Two patients with the same type of cancer may have very different reactions to identical chemotherapy treatments because their cancers have different genetic causes. Doctors currently can’t predict which patients will have a good long-term response to a drug and which patients’ cancer will come back.
Researchers at the University of Virginia have developed a computer model that addresses this problem by using genetic analysis of tumors to predict which chemotherapy regimen will do patients the most good. The model has initially been tested in bladder and breast cancer, but it seems to have predictive power in all cancer types. The researchers are integrating the model into clinical trials to test whether it can be used to select the patients most likely to respond to a particular drug. They hope it will eventually be used routinely to help doctors quickly find the best treatment for cancer patients.
In a test of the model in two large trials of drugs for breast cancer, the model predicted with 85 percent accuracy which patients would and would not respond to treatment.

◆ **Data extract**:
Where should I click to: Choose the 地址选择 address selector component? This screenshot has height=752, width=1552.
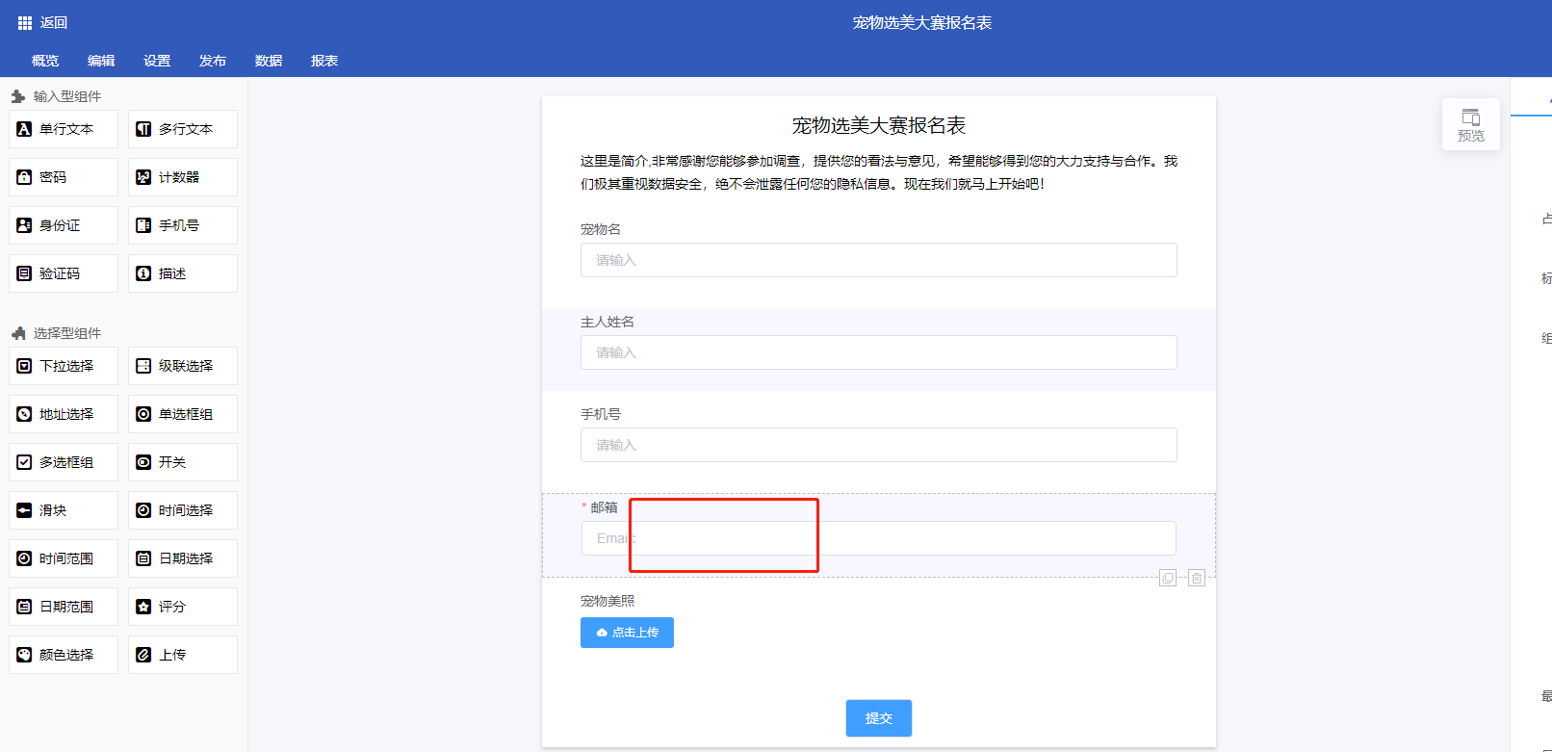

◆ **What you need to do**:
Write out the passage on chemotherapy prediction word for word, beginning at the words "In a test of" and stopping after the words "respond to treatment.". The lines are separate material from the passage on chemotherapy prediction.

◆ **Completed task**:
In a test of the model in two large trials of drugs for breast cancer, the model predicted with 85 percent accuracy which patients would and would not respond to treatment.